They are given a very good table in the Ultra-Luxe, the maître d’ delighted to have such a handsome couple as guests; Boone more than happy to blow all his week’s pay.

“Now I’m a cabaret singer, mostly working for the NCR entertaining the troops, but I used to work in the movies, in New Reno,” she tells him, over a thick Brahmin steak. She eats well; he likes that.

She talks well too. Despite the way she came across on stage, in person she’s not coy. She tells him everything about herself, her history, her ambitions. She even tells him what she dreamed last night and asks his opinion of its possible meaning. The iconography of the dream was baffling: some things were giant-sized, others shrunken, locations changed inexplicably and inconsequential people from her past took starring roles; Boone couldn’t think of anything to say, but she didn’t seem to mind and kept chattering, and he didn’t mind her chatter. It was nice. Like her act; she kept right on keeping his mind away from the dark corners.

“I started as a fluffer then I became an actress, at the Golden Globes Studio. I was the lead in _Pullout: Post-Nuclear Boogaloo_ , did you see it?”  
Boone shakes his head. He has never seen any movie beyond the hygiene films they get shown in the NCR bases now and again. Here’s how to brush your teeth. This is what a crab looks like. Ladies, wipe from front to back.  
“It won an award. I was also in _Vault Sexteen_ and _Pokeahotass_. Tee hee! Oh, that was fun.”  
Boone nods, less than half listening, just watching her lips, smiling because he likes the way she laughs.

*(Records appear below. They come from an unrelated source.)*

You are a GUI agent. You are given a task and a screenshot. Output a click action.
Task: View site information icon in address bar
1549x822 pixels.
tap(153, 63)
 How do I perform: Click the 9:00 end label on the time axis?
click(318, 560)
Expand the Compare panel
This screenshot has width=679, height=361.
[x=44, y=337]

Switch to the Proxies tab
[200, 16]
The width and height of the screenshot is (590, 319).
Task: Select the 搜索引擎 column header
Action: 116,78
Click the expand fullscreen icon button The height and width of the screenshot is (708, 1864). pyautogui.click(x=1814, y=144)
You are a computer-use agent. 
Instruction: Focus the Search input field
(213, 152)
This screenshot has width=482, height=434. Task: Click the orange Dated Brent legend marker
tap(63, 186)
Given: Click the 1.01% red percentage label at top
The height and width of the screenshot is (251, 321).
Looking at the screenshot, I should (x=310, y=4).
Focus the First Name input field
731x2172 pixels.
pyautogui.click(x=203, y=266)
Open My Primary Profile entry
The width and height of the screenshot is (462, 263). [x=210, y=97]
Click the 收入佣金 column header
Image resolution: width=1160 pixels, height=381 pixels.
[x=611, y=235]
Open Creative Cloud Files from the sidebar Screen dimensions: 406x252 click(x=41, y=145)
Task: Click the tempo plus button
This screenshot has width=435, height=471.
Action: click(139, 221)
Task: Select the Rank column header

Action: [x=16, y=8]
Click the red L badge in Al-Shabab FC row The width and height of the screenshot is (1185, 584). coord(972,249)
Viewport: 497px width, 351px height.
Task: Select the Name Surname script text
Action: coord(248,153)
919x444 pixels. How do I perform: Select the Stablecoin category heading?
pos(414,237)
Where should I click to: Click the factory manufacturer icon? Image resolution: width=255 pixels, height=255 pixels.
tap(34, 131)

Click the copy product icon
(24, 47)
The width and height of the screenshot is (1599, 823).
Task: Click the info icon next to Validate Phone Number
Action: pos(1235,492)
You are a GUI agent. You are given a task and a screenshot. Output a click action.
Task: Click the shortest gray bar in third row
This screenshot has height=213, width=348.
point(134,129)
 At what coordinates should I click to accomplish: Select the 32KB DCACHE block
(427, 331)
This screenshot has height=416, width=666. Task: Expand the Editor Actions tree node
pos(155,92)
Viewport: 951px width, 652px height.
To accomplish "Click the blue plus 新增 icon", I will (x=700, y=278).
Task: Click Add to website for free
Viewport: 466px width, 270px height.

She asks him if his name is Irish. He says he doesn’t know, and she tells him that she thinks it is. Her name is Irish too, she says; Monroe.  
“But it’s not my real name, it’s just a stage name, for my career,” she whispers conspiratorially. “Don’t you think it sounds glamorous? Marilyn Monroe,” she says dreamily, looking up at the chandeliers as though they were constellations.  
Boone asks, “What’s your real name?” The first thing he’s asked her all evening, after asking her out.  
“Oh it’s boring. Carla Baker. Not showbizzy at all,” she says.  
Boone softly repeats, “Carla.”

***

Much later, when Carla Baker has become Carla Boone and they have settled in Novac, Craig Boone learns to play guitar to accompany her singing. He even sings a little himself, finding he likes the sense of release creativity gives him.

They sit around in the evenings outside Boone’s friend Ranger Andy’s bungalow, with Andy, Daisy the old lady from upstairs, another ex-cabaret singer called Bruce Isaac, and an old cowboy couple named Alice and Dusty McBride, playing, singing, and watching the sun go down.

Carla misses the limelight. She and Bruce often do a showy, overbaked duet of _Incurably Romantic_ together. Boone isn’t jealous. Carla is his, of that he has no doubt. The swell of her belly proves it.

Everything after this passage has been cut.